Technical Guide

Event-Driven Architecture in Practice: What Actually Goes Wrong

Real event-driven architecture patterns from production. Event storms, bidirectional sync loops, dead letters, idempotency stores, and choosing between Kafka, RabbitMQ, BullMQ, and Symfony Messenger.

February 23, 202618 min readOronts Engineering Team

The Event Storm Nobody Expects

Event-driven architecture looks clean on a whiteboard. Service A emits an event. Service B consumes it. Loose coupling. Independent scaling. Beautiful diagrams.

Then you deploy to production. One product save triggers 8 event subscribers. Each subscriber dispatches 3 async messages. Each message handler loads the product, modifies a field, and saves. Each save triggers 8 subscribers again. Within seconds, your message queue has thousands of messages for a single product update, your workers are saturated, and your database is under lock contention.

We've operated four different event-driven systems in production. Each used a different message broker. Each had different failure patterns. This article covers what actually goes wrong and how to fix it. For broader context on how we approach system architecture, that guide covers our methodology.

The Four Failure Patterns

Every event-driven system eventually encounters these:

PatternWhat HappensSeverity
Event stormOne action cascades into thousands of messagesCritical (can saturate infrastructure)
Bidirectional sync loopSystem A syncs to B, B syncs back to A, infinite loopCritical (infinite message growth)
Duplicate processingSame message processed twice, creates duplicate dataHigh (data integrity)
Dead letter accumulationFailed messages pile up with no resolution strategyMedium (operational debt)

1. Event Storms

The most common and most dangerous pattern. It happens when event handlers trigger new events, and those events trigger more handlers.

Product save
  -> EventSubscriber A dispatches MessageA
  -> EventSubscriber B dispatches MessageB
  -> EventSubscriber C dispatches MessageC
  -> ...8 subscribers total

WorkerA processes MessageA
  -> Modifies product, calls save()
  -> Product save triggers 8 subscribers again
  -> Each dispatches more messages

WorkerB processes MessageB (same pattern)
  -> 8 more messages

Result: 1 save -> 8 messages -> 8 saves -> 64 messages -> ...
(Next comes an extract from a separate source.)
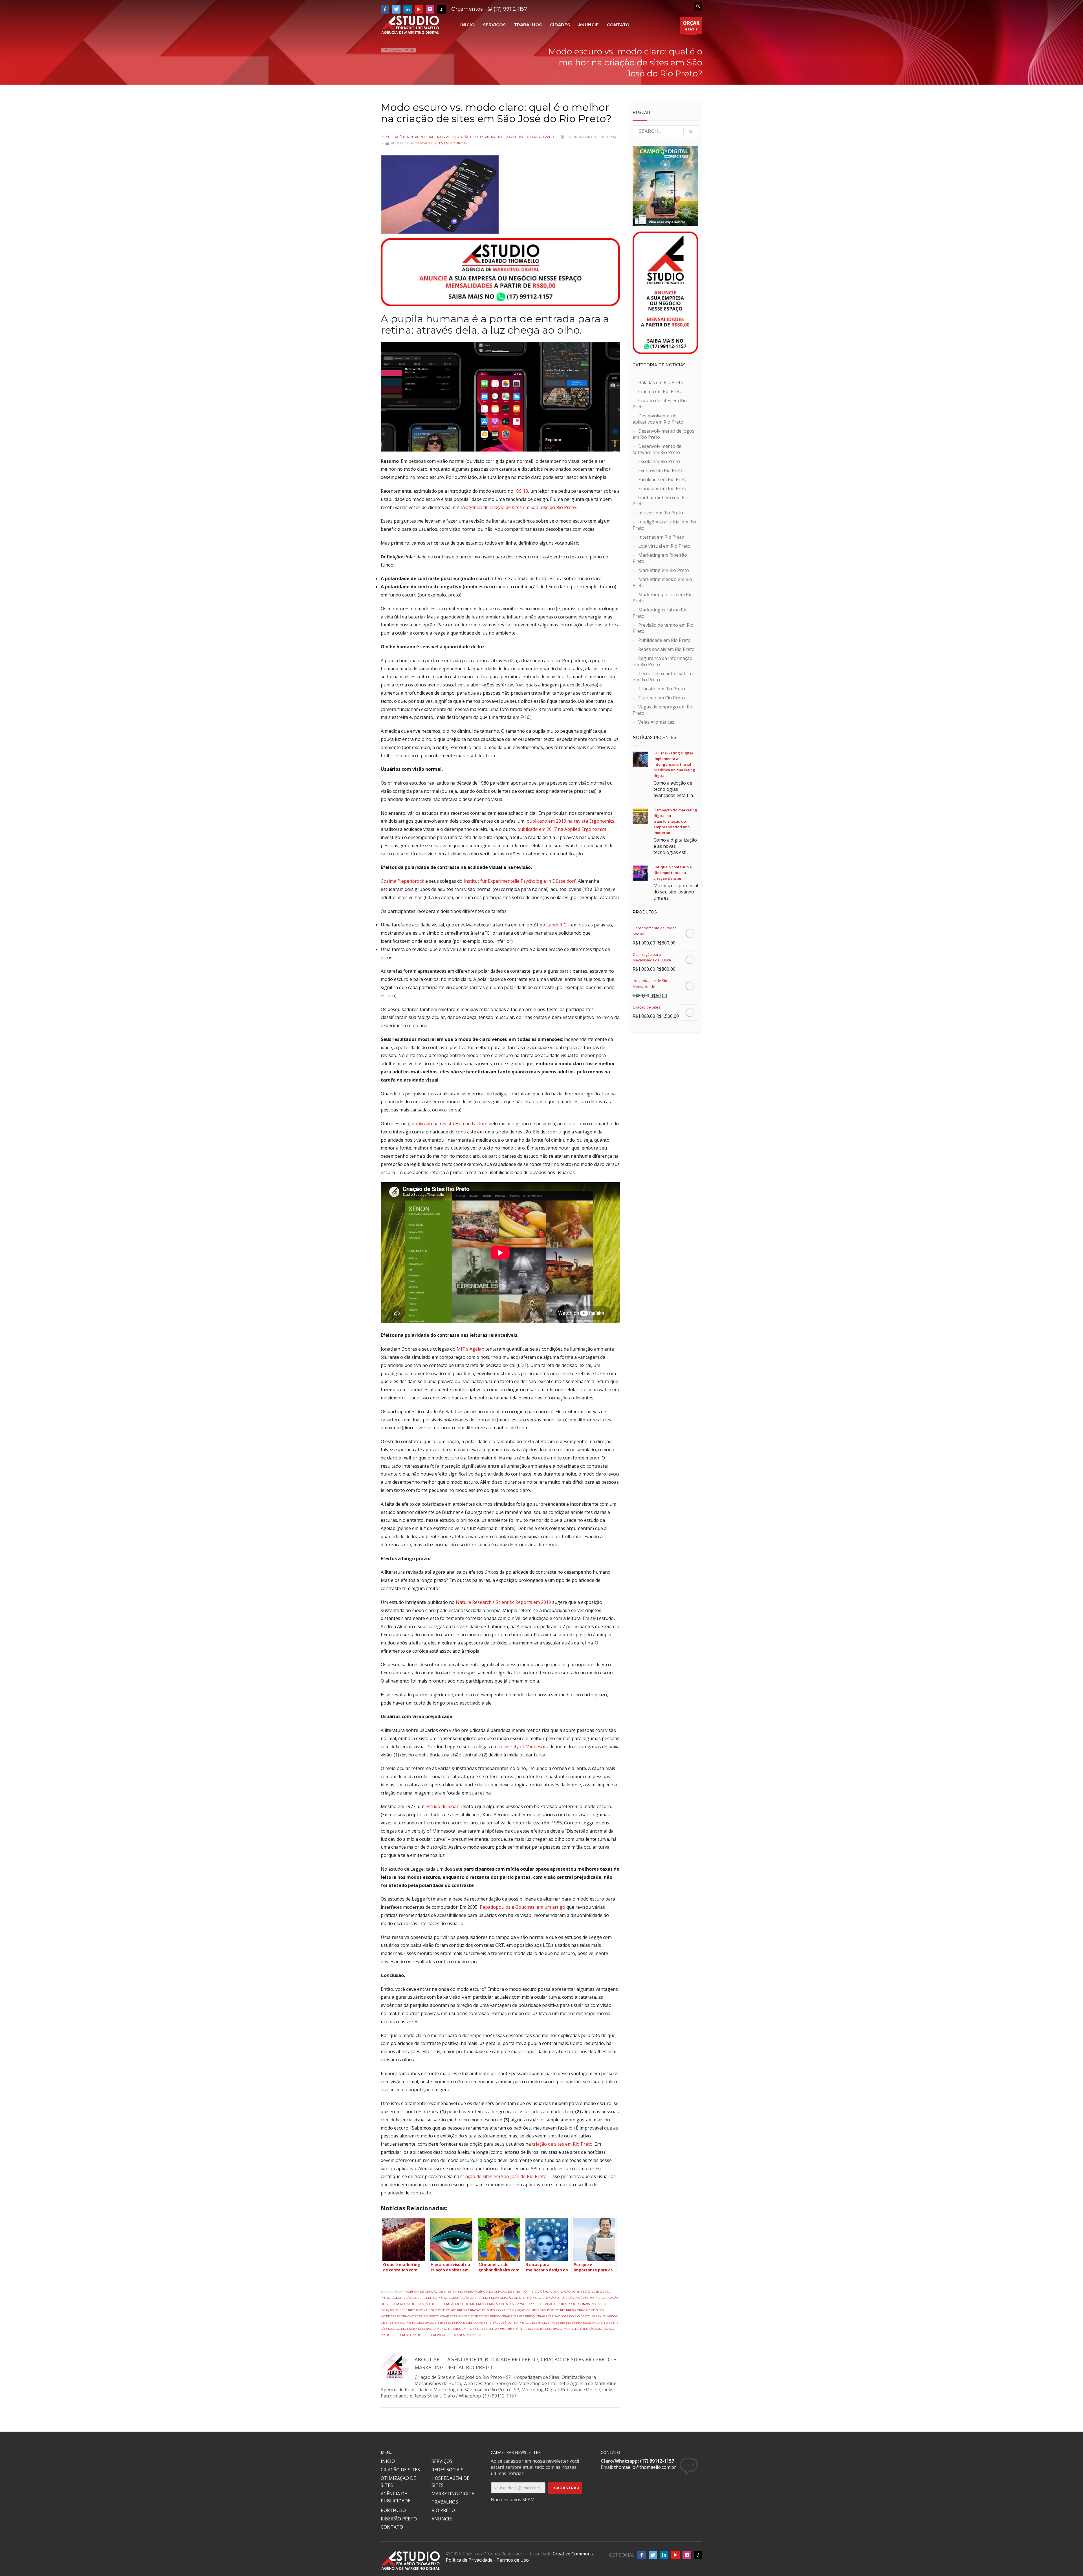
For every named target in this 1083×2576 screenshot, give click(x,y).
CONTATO (392, 2527)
The solution: EventSubscriberSupervisor. A process-scoped control that disables event subscribers during worker saves.

// Worker handler: disable subscribers before saving
async function handleGenerateThumbnail(message: ThumbnailMessage) {
    const product = await productService.findById(message.productId);

    subscriberSupervisor.disableAll();
    try {
        product.thumbnail = await generateThumbnail(product);
        await product.save(); // No subscribers fire, no new messages dispatched
    } finally {
        subscriberSupervisor.enableAll();
    }
}

The order matters. The save must happen inside the disabled scope. If you re-enable subscribers before saving, the save triggers the cascade.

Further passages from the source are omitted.